8. ### Audioguru Expert

Dec 20, 2007
10,671
1,191
I always use a transistor's minimum or maximum spec's so that all circuits I make will work.
Some people use "typical" spec's then find that some of their circuits work and others don't.

You can't buy a transistor with typical or better spec's. So use the minimum and maximum spec's.

9. ### jappy Thread Starter Member

Nov 28, 2008
13
0
Yeah, I'm all about planning ahead. However, determining which transistor to use and what base resistor to use with it seems to be scrambling my brains. Is there some formula I could use to make my life easier when trying to determine these two things?

10. ### Audioguru Expert

Dec 20, 2007
10,671
1,191
Use a transistor that can handle the current without burning out.
Use a base current that is 1/10th the collector current.
Ohm's Law is used to calculate the value of the base resistor.

11. ### Ron H AAC Fanatic!

Apr 14, 2005
7,049
675
First, you need to know some approximations. For low-current switching (≈100mA or less):
1. The collector-emitter saturation voltage is between zero and maybe 0.3V. (See Fig. 2 in the datasheet).
In order to ensure saturation, the base current should be ≈Ic/10. Notice that in Figs. 2 and 3, β=10. This means forced beta, i.e., Ic/Ib. More is OK, sometimes a little less is OK.
2. The base-emitter voltage is ≈0.6 to 0.8V, depending on base current. See Fig. 3.

First, calculate your collector current. In this case, if you assume the transistor collector voltage is zero, then each LED current limiting resistor will have about 4V across it. So the current in each leg is (4/150)=26.7mA. Since you have 4 legs, the collector current will be about 107mA.
You need to set the base current to 107mA/10=10.7mA. The base voltage will be about 0.8V. Keep in mind that your HC595 does not have zero output resistance. From the Voh specs in the datasheet, you can deduce that the high level output resistance (call it Rhi) is about 100 ohms. Ib=(Vcc-0.8)/(Rb+Rhi). Calculating, Rb≈300Ω, as Audioguru said.
Notice that, when calculating the base resistor, everything is based on approximations and rules of thumb. If your base current is less than Ic/10 by 20%, it will probably work OK.

12. ### nomurphy AAC Fanatic!

Aug 8, 2005
567
13
If you have 4 LED's that drop 2V each, then 4 X 2V = 8V, and 12V - 8V = 4V ballast, and 4V/150ohms = .027A, and .027A x 4sets = 0.108A total.

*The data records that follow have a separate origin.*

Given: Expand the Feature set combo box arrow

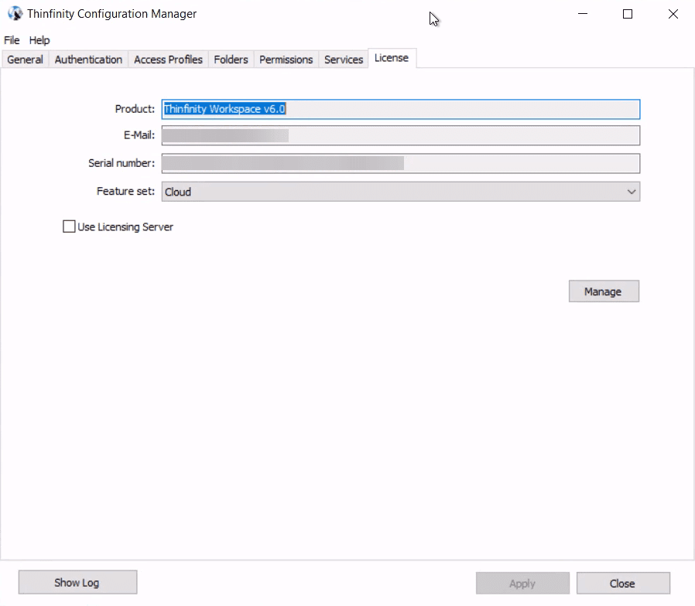Looking at the screenshot, I should tap(632, 191).
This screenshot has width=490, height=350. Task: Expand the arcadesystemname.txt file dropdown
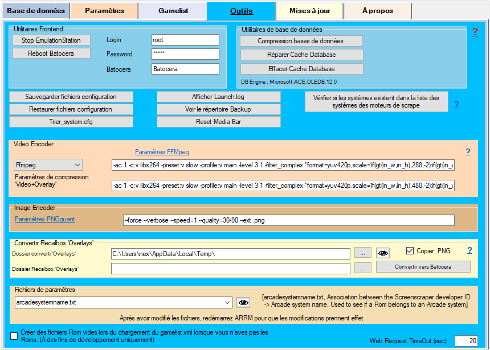pos(228,302)
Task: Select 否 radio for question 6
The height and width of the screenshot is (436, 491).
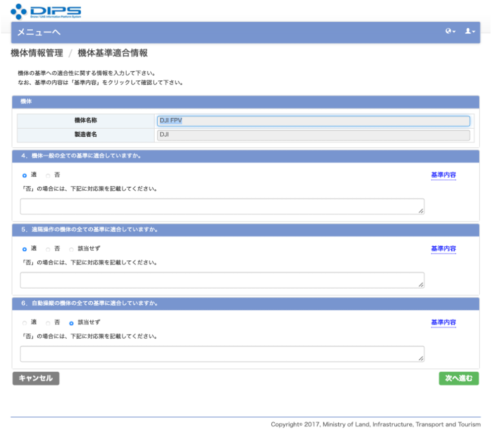Action: tap(48, 323)
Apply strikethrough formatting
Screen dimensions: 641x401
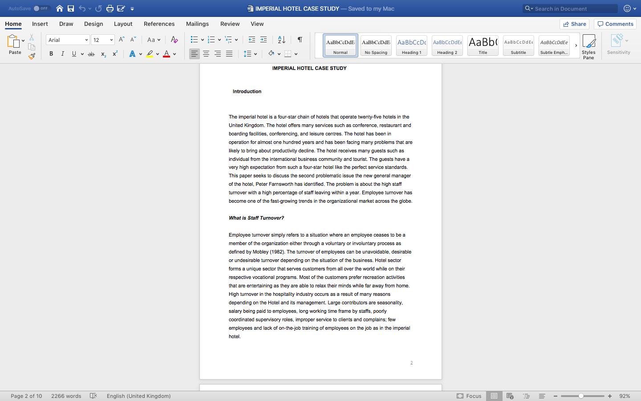click(91, 53)
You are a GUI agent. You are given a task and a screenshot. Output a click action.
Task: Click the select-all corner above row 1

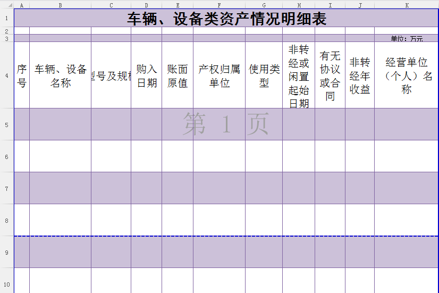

Now, if you want to save your driver, you can calculate the base resistor value by using the hFE number. See by the datasheet that the hFE is a minimum of 100 at 150mA.

The collector current of 108mA/100hFE = 1.1mA.
The driver voltage of 5V - 0.8Vbe = 4.2V.
4.2V/1.1mA = 3.8K (use a 3.3K).

What does this mean? You won't be driving the xstr into full saturation, but you won't notice the difference either, and the burden on the shift register is significantly reduced (especially if you are using more than one output like this).

Full saturation is best when switching fast signals where losses are critical, but it doesn't matter here. The difference is about an extra 100mV or so drop across the transistor, which is negligible.

Try it, and measure between the collector and emitter (GND) -- I bet it's around 250mV. 250mV x 108mA = 27mW which is no problem for the xstr to dissipate.

If you want to experiment, place a 200 ohm resistor in series with a 5K pot as the base resistor. Measure the voltage between the collector and emitter (GND) as you adjust the pot, and see if/when you can notice a difference in the LED brightness or xstr temperature.